» **THE PROBLEM**:
Each line from the material with the word "agent" in it must be copied.

=-=-=-=-=

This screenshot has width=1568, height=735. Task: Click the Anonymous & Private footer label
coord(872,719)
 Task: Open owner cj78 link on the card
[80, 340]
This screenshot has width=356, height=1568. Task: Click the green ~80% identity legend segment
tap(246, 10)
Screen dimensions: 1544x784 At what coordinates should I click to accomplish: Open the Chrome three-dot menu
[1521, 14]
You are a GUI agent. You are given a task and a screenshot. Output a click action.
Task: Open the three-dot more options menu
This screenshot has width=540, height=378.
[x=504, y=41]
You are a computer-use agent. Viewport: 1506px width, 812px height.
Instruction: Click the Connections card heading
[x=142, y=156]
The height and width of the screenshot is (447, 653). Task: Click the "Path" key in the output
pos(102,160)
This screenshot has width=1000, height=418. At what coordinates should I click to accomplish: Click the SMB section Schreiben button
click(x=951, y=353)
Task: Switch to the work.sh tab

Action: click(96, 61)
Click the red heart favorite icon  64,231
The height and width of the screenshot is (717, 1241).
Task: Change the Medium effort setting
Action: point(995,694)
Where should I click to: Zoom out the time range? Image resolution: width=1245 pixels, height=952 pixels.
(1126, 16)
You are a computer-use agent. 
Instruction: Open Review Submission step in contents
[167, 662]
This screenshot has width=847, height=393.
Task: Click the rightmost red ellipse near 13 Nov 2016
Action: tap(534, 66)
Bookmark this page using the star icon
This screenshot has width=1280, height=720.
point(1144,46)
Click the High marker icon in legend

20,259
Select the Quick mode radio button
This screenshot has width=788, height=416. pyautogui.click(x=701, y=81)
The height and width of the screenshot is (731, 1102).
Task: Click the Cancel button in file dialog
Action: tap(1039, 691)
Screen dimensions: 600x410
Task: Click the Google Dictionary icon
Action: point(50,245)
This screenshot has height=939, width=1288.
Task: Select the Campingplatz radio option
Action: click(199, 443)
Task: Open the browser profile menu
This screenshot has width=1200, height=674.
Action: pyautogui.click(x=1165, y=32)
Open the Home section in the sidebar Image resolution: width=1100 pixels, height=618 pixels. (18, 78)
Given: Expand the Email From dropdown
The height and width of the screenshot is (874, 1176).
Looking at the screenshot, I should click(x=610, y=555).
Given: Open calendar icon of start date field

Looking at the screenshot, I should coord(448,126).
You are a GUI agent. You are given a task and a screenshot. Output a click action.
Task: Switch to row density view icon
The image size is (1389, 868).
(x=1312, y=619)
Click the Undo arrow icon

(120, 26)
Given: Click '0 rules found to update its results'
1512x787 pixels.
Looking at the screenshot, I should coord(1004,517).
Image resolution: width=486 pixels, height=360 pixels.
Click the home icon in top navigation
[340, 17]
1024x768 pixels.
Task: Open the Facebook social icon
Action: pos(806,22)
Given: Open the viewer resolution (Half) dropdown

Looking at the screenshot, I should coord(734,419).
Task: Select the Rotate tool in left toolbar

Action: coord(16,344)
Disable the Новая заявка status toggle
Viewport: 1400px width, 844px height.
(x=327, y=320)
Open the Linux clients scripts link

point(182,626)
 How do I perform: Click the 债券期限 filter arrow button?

=-=-=-=-=

» **FINISHED EXERCISE**:
You are a GUI agent. You are given a task and a screenshot. Output a click action.
You are a computer-use agent. Viewport: 1506px width, 812px height.
You are a computer-use agent. 
You are a GUI agent. You are given a task and a screenshot. Output a click action.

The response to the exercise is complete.